» Document text:
Most analytic studies used inferential statistics to assess the effect of risk factors on injury (81%). Five studies used odds ratios [17, 77, 81, 84, 86], with risk ratios [84], absolute risk [86] and incidence rate ratios [16] also reported. Univariate statistics, including chi-square, t-tests, Mann–Whitney U tests, analysis of variance and univariate logistic regression, were used in 76% of studies [16, 17, 73–79, 81, 83–85, 87, 90, 91]. Five (24%) studies used multivariate tests, with all using multiple logistic regression models [17, 75, 77, 86, 87]. Adjustments for confounding variables was conducted in three studies [77, 86, 87]. The three studies with a focus on assessing injury mechanisms provided descriptive analysis only [82, 88, 89].

» Input data:

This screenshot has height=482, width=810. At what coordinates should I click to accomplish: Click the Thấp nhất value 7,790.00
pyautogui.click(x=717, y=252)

» Work request A: According to the text on statistical methods in injury studies, what kind of model did every study that used multivariate tests rely on?
» Work request B: Continue the text on statistical methods in injury studies, starting after its last sentence.

» Answer box A: Multiple logistic regression models.

» Answer box B:
Discussion

This scoping review presents the first comprehensive overview of research methodologies used to determine injury incidence, aetiology, and mechanisms in netball. It complements the recent reviews of netball injury research by Downs et al. [25] and Whitehead et al. [26], highlighting methodological considerations aligned with the first two steps of the van Mechelen et al. [20] and TRIPP [21] injury prevention models. A total of 65 netball injury studies were included following screening, consisting of 44 descriptive epidemiological studies and 21 analytic epidemiological studies. The review highlights a scarcity of studies using systematic and ongoing injury surveillance, as well as limited methodological approaches to assess injury aetiology and mechanisms in netball. Without a specific consensus statement for netball to guide injury research, this review proposes potential future directions to enhance the quality of the netball injury evidence base.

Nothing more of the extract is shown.